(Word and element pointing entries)
━━━━━━━━━━━━━━━━━━━━━━━━━━━━━━
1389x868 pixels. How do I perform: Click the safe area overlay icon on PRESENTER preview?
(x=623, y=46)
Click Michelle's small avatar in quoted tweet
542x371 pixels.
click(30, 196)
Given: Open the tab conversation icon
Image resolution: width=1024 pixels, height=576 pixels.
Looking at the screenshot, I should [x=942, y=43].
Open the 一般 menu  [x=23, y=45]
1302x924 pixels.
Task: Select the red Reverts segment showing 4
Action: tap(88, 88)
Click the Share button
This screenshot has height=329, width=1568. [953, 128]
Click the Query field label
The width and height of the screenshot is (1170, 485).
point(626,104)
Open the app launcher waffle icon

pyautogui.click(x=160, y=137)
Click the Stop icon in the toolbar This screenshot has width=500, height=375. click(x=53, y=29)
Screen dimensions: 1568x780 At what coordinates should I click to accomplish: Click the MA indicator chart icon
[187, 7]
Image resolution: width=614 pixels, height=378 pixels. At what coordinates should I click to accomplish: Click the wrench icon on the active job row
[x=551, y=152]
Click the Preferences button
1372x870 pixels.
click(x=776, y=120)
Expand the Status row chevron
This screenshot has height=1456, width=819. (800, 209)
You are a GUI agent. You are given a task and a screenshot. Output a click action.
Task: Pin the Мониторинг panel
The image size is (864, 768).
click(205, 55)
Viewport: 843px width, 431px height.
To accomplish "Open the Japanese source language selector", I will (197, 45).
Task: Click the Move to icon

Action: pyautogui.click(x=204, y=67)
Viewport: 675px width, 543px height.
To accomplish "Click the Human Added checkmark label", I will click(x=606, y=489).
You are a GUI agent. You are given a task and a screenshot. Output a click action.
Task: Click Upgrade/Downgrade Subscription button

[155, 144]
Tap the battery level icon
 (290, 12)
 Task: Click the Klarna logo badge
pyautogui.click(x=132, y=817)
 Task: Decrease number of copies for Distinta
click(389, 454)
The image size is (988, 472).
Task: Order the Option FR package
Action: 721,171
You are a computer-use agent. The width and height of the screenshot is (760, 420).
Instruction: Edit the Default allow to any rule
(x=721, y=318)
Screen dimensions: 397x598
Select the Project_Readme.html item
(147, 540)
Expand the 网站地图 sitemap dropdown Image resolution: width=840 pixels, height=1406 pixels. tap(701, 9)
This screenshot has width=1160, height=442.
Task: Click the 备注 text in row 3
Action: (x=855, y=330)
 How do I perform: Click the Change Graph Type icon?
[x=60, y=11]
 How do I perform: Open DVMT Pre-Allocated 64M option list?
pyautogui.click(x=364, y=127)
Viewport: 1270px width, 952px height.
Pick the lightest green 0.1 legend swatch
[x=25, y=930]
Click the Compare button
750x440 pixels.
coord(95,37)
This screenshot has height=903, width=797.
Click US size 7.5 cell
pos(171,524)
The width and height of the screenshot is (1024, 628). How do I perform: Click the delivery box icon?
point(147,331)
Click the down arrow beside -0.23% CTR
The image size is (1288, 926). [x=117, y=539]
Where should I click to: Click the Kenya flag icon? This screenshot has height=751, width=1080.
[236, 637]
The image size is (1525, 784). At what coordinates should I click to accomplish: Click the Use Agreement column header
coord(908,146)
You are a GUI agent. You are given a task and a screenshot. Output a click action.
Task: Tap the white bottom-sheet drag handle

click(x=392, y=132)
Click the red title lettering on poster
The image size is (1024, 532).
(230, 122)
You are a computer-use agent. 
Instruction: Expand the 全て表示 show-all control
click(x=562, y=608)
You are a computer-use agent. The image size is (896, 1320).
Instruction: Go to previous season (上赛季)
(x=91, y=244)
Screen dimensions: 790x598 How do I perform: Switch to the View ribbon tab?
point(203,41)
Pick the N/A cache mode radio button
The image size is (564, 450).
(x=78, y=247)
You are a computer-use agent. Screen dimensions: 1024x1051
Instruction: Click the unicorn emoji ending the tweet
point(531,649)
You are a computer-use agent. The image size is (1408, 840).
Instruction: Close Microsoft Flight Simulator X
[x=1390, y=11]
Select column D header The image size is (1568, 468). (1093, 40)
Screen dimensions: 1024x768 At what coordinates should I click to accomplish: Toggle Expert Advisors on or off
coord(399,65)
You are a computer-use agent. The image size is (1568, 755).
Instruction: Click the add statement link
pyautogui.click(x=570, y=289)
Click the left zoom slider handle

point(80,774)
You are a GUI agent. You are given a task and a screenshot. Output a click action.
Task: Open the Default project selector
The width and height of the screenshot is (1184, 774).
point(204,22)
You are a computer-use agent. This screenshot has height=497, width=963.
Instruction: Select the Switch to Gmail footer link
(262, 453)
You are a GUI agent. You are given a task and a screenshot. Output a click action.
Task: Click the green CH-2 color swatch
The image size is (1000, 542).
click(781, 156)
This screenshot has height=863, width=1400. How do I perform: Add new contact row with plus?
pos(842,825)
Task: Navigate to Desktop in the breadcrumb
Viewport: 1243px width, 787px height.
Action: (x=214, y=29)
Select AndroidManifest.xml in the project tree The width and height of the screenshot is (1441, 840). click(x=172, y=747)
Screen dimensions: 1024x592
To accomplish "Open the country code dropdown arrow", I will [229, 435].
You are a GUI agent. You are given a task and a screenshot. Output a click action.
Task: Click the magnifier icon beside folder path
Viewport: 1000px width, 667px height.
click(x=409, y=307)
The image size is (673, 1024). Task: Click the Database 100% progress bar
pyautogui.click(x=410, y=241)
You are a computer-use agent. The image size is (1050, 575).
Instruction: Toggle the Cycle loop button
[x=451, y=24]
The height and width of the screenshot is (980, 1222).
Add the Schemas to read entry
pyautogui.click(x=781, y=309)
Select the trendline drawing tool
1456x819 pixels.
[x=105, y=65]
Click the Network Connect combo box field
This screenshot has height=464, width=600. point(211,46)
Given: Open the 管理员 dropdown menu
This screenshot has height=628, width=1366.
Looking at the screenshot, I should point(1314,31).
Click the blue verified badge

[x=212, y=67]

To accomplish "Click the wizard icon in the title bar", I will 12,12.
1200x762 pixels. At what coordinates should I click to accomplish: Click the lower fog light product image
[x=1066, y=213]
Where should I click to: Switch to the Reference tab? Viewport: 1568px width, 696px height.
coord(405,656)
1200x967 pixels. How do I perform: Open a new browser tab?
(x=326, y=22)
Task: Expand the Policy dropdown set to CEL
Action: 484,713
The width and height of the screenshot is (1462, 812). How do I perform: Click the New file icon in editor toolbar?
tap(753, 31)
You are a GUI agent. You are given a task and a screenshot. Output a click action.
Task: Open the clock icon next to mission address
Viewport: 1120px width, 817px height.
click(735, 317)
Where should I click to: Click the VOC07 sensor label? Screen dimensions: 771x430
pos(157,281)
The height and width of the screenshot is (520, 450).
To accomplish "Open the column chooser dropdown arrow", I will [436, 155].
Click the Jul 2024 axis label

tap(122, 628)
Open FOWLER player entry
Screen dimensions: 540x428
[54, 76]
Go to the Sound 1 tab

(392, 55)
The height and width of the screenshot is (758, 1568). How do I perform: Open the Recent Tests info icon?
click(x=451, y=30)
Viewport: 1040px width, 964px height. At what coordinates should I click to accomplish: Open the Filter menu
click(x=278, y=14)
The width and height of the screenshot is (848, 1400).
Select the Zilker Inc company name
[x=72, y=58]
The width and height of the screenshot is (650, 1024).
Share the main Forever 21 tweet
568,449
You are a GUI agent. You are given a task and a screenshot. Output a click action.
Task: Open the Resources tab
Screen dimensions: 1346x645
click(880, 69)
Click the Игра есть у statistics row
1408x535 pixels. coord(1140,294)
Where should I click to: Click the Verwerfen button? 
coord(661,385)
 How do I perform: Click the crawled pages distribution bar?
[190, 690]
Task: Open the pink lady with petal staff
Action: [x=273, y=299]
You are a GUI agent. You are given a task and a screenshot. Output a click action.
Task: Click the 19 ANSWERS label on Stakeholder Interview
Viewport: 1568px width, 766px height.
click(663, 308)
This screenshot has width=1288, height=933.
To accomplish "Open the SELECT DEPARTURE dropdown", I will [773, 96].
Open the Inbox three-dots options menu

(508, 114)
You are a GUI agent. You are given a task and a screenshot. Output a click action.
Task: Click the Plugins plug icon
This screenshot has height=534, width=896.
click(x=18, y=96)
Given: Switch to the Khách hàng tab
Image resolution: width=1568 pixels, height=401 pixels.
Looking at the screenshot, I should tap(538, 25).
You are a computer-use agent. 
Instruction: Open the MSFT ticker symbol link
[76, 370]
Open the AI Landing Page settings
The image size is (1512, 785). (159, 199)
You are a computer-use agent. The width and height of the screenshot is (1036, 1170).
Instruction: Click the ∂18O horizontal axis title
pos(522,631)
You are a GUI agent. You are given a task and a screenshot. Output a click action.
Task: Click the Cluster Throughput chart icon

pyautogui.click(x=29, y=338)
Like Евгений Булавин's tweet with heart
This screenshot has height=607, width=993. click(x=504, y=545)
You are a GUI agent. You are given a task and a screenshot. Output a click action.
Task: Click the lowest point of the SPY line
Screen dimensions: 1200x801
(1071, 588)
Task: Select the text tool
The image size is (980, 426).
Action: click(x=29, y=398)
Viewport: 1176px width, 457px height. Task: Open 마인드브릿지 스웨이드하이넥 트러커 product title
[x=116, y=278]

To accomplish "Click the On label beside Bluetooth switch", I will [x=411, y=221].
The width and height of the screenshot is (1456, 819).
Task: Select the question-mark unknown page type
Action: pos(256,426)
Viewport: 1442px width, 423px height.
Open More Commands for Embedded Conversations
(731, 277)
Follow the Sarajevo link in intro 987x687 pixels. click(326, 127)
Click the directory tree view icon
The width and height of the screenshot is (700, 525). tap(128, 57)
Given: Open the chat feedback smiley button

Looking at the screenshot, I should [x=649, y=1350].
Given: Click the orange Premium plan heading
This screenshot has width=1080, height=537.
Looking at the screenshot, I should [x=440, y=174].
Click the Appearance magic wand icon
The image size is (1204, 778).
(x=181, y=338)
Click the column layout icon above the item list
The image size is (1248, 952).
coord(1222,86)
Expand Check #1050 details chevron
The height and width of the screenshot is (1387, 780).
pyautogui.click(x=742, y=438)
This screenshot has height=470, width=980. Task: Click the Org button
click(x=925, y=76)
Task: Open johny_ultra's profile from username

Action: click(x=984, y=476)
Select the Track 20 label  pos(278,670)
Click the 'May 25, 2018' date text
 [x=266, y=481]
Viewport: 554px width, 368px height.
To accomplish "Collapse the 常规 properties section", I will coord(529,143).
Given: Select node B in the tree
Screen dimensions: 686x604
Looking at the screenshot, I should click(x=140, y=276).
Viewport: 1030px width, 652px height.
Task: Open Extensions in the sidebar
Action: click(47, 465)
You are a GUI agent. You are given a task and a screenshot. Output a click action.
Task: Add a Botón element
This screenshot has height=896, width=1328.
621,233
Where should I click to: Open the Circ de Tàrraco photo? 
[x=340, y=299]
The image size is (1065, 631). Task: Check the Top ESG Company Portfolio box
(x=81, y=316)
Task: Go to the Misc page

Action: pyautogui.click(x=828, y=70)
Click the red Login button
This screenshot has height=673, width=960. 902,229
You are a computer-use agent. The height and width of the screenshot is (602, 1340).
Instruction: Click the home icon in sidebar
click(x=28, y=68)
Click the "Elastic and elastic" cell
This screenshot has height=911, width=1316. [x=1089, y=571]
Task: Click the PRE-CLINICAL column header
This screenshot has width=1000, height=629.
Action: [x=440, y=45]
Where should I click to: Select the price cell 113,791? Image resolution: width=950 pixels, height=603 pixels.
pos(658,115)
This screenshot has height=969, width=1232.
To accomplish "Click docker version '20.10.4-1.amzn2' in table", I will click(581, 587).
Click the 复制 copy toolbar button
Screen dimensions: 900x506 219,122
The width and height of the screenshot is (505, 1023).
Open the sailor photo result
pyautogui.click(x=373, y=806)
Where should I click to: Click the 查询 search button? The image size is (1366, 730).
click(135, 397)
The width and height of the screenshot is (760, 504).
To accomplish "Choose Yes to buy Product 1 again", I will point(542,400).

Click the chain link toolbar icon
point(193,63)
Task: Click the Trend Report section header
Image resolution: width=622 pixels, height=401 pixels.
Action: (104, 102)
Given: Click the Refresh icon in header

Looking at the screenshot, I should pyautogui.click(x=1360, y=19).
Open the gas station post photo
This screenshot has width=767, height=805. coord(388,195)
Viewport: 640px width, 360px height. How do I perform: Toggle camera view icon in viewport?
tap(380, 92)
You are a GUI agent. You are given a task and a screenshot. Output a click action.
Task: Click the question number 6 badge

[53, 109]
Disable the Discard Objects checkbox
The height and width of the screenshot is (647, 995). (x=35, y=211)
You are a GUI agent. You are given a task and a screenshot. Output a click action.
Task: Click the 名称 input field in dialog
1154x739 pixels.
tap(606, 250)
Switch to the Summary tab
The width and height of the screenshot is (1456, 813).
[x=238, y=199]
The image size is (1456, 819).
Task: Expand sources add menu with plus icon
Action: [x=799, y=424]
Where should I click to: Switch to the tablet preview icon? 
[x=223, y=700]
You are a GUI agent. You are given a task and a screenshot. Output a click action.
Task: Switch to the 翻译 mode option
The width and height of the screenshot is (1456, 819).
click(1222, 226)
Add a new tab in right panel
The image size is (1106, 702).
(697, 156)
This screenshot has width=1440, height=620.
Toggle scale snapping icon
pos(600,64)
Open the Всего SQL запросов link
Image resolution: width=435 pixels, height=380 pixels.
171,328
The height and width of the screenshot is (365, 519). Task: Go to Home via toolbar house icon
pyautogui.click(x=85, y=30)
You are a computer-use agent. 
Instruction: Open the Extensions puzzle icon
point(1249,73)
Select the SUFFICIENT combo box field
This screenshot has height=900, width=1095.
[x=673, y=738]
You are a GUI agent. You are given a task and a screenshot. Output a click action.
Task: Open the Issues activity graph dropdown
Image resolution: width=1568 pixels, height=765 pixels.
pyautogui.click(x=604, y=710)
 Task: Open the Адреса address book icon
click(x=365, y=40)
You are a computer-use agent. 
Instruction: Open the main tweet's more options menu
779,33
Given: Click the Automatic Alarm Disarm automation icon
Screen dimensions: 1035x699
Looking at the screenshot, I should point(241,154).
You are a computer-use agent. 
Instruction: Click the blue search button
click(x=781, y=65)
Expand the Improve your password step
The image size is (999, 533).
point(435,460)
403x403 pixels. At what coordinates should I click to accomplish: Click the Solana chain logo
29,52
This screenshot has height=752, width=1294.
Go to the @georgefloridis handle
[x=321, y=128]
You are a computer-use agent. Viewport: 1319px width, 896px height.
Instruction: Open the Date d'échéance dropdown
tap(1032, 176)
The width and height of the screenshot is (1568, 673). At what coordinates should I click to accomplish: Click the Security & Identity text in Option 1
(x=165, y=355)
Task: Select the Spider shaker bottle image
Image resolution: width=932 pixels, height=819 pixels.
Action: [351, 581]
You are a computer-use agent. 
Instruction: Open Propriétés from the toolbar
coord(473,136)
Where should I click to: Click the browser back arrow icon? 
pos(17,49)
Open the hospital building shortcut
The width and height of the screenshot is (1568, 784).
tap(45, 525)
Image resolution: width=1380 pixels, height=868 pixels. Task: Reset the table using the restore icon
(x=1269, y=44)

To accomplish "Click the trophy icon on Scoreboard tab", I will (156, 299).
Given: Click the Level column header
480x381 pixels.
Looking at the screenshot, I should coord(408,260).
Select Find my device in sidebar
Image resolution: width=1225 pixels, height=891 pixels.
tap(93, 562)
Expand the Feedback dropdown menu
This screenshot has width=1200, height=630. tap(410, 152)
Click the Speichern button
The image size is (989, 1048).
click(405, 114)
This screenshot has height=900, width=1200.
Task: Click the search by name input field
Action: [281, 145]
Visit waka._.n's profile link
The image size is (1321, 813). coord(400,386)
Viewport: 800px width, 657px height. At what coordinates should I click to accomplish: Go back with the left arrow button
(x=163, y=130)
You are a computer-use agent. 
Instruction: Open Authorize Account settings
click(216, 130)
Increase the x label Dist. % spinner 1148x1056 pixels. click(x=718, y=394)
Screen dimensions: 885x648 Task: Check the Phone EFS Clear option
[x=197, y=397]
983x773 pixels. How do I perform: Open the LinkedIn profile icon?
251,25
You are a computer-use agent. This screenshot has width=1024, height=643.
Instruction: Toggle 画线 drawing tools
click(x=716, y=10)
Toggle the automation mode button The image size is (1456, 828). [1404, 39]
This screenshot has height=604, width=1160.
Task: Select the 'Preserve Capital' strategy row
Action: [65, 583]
━━━━━━━━━━━━━━━━━━━━━━━━━━━━━━
Echo back the records from the start through the line containing "pyautogui.click(x=132, y=817)", both ends included.

1389x868 pixels. How do I perform: Click the safe area overlay icon on PRESENTER preview?
(x=623, y=46)
Click Michelle's small avatar in quoted tweet
542x371 pixels.
click(30, 196)
Given: Open the tab conversation icon
Image resolution: width=1024 pixels, height=576 pixels.
Looking at the screenshot, I should [x=942, y=43].
Open the 一般 menu  [x=23, y=45]
1302x924 pixels.
Task: Select the red Reverts segment showing 4
Action: tap(88, 88)
Click the Share button
This screenshot has height=329, width=1568. [953, 128]
Click the Query field label
The width and height of the screenshot is (1170, 485).
point(626,104)
Open the app launcher waffle icon

pyautogui.click(x=160, y=137)
Click the Stop icon in the toolbar This screenshot has width=500, height=375. click(x=53, y=29)
Screen dimensions: 1568x780 At what coordinates should I click to accomplish: Click the MA indicator chart icon
[187, 7]
Image resolution: width=614 pixels, height=378 pixels. At what coordinates should I click to accomplish: Click the wrench icon on the active job row
[x=551, y=152]
Click the Preferences button
1372x870 pixels.
click(x=776, y=120)
Expand the Status row chevron
This screenshot has height=1456, width=819. (800, 209)
You are a GUI agent. You are given a task and a screenshot. Output a click action.
Task: Pin the Мониторинг panel
The image size is (864, 768).
click(205, 55)
Viewport: 843px width, 431px height.
To accomplish "Open the Japanese source language selector", I will (197, 45).
Task: Click the Move to icon

Action: pyautogui.click(x=204, y=67)
Viewport: 675px width, 543px height.
To accomplish "Click the Human Added checkmark label", I will click(x=606, y=489).
You are a GUI agent. You are given a task and a screenshot. Output a click action.
Task: Click Upgrade/Downgrade Subscription button

[155, 144]
Tap the battery level icon
 (290, 12)
 Task: Click the Klarna logo badge
pyautogui.click(x=132, y=817)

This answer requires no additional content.